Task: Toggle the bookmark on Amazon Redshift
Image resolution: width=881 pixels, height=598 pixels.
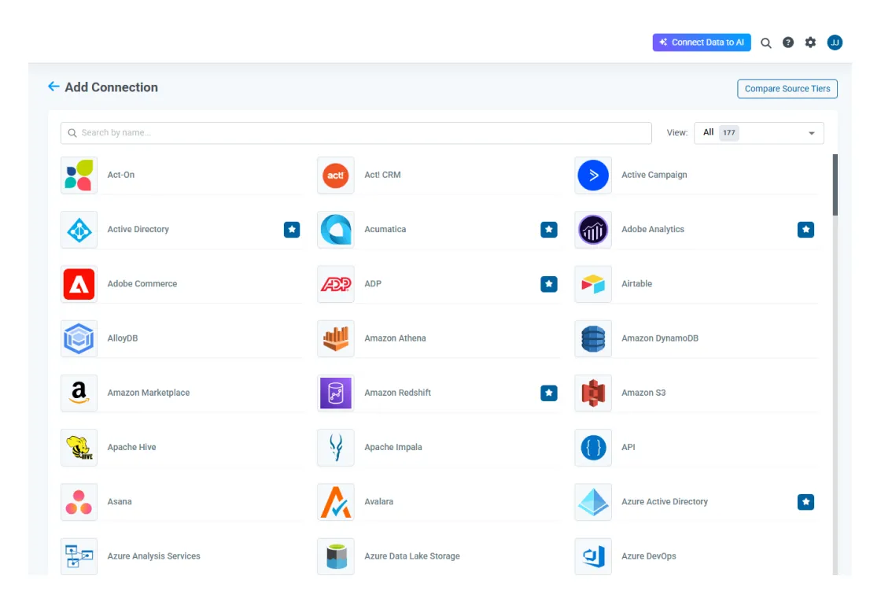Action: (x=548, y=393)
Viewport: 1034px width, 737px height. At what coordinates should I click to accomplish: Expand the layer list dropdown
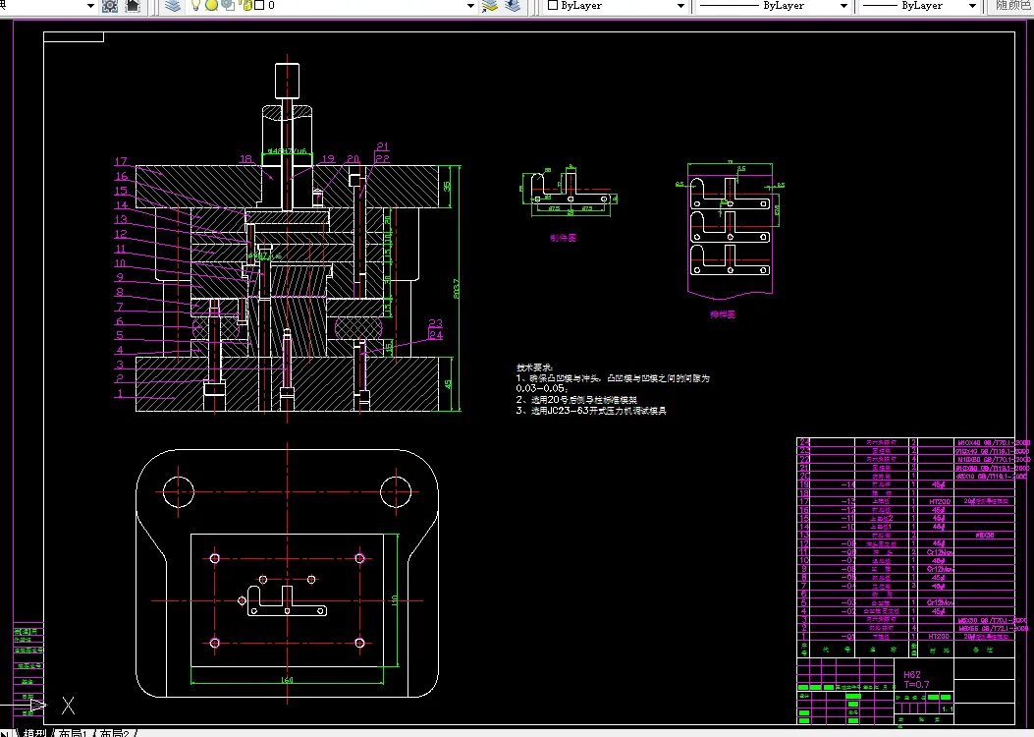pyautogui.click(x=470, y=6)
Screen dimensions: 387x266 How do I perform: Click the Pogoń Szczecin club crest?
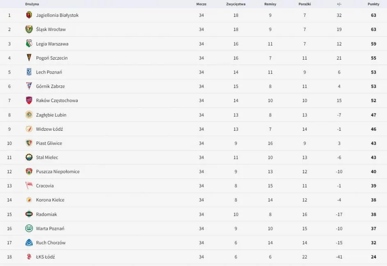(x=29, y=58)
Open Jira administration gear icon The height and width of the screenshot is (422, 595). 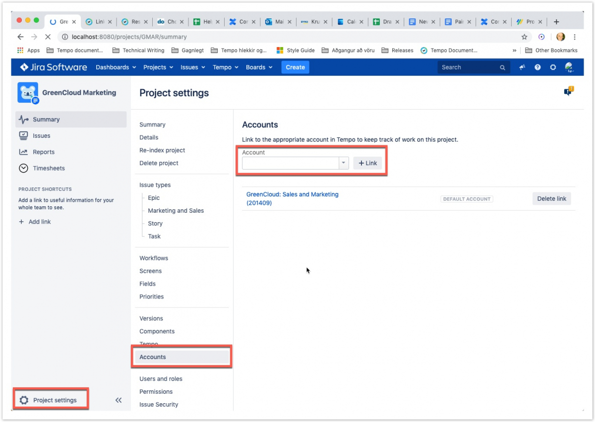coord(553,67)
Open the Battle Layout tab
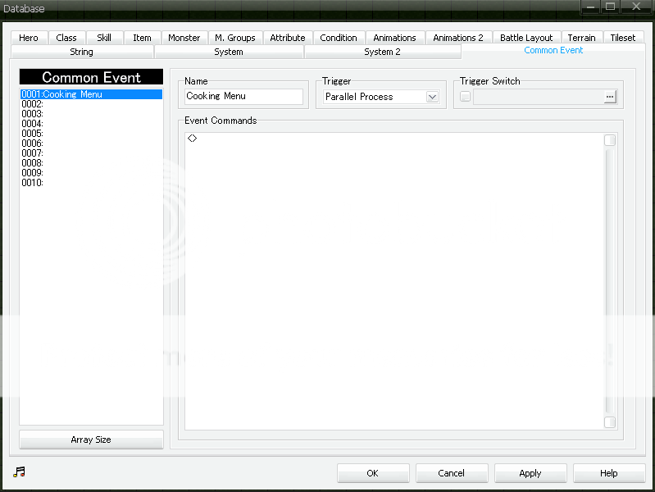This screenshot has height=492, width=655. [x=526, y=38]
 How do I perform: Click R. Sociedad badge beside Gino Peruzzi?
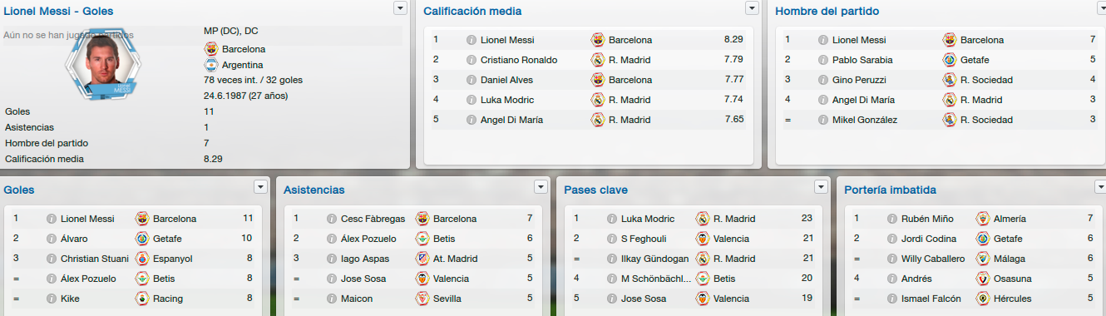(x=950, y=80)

* * * * *

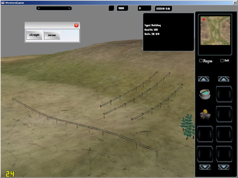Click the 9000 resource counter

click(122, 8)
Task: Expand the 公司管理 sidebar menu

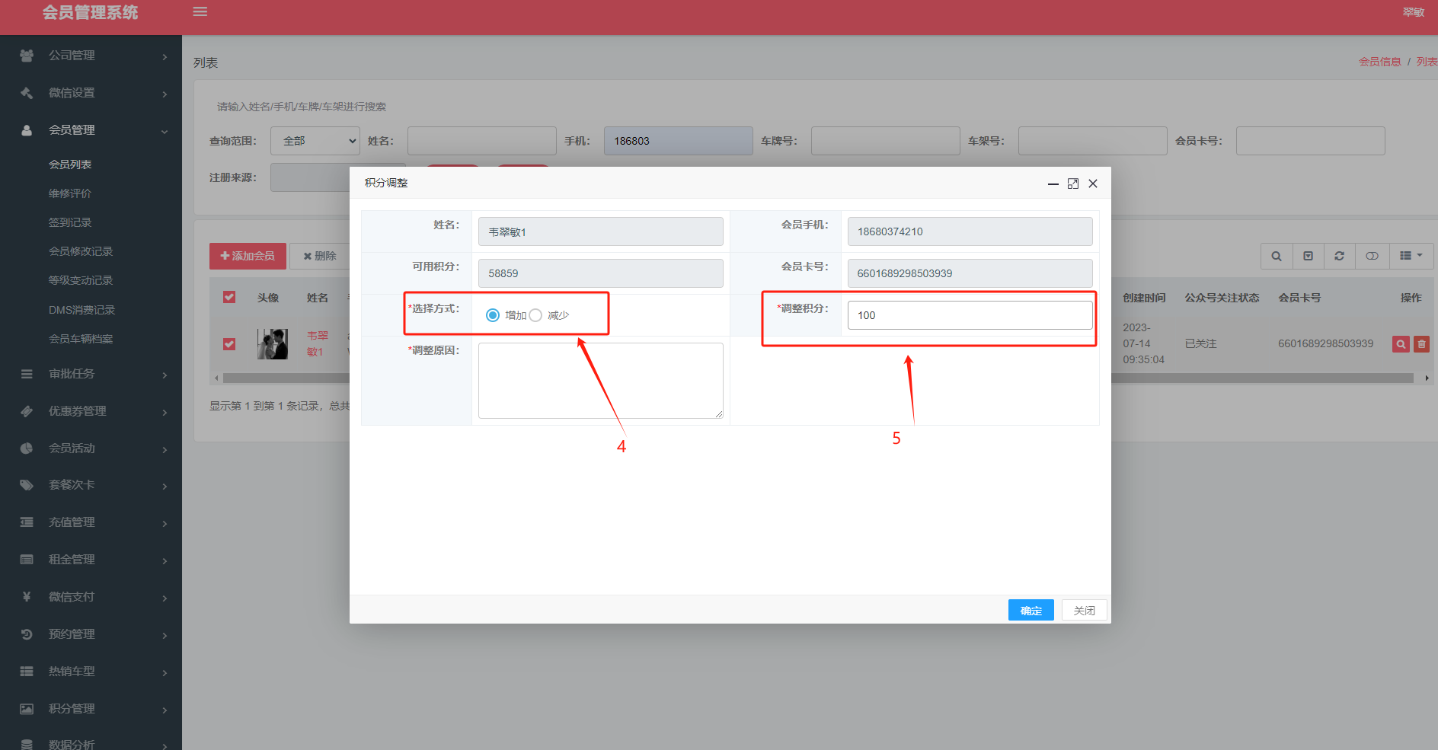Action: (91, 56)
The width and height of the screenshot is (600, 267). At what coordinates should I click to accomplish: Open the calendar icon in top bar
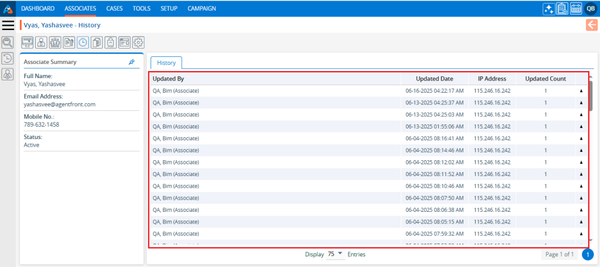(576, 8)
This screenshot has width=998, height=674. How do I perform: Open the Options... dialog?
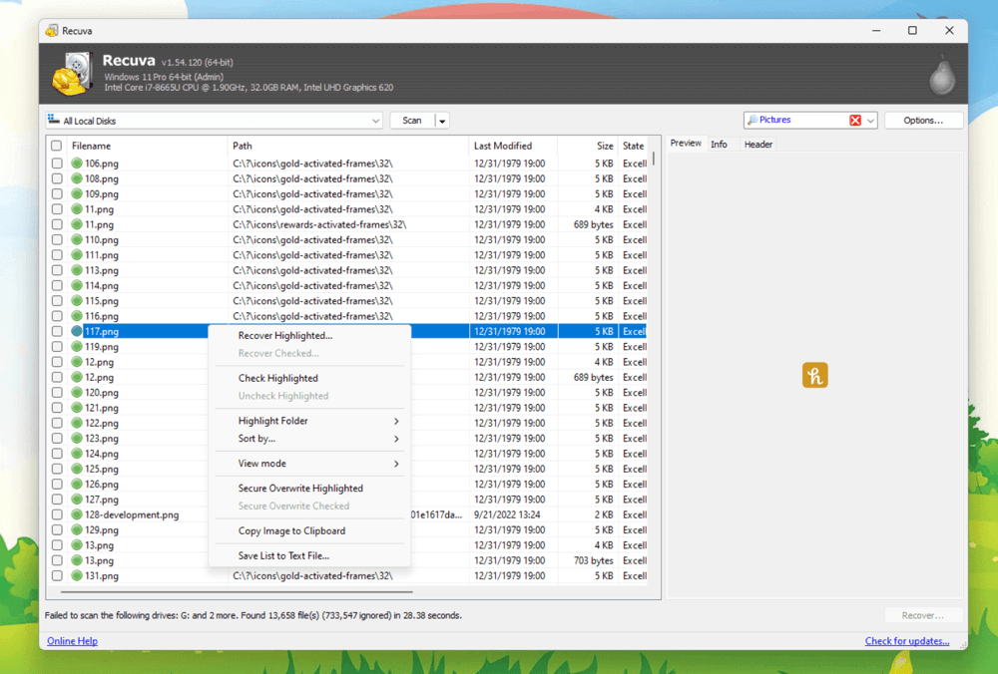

* * * * *

▶ **Problem to solve**
Would you set down only the lines above from the line with "Task: Expand the 公司管理 sidebar menu" to the line with "This screenshot has width=998, height=674.", both included, exactly as they stand and without the pictures?

▶ **Response to the task**
Task: Expand the 公司管理 sidebar menu

Action: (91, 56)
The width and height of the screenshot is (600, 267). At what coordinates should I click to accomplish: Open the calendar icon in top bar
(576, 8)
This screenshot has width=998, height=674. How do I perform: Open the Options... dialog?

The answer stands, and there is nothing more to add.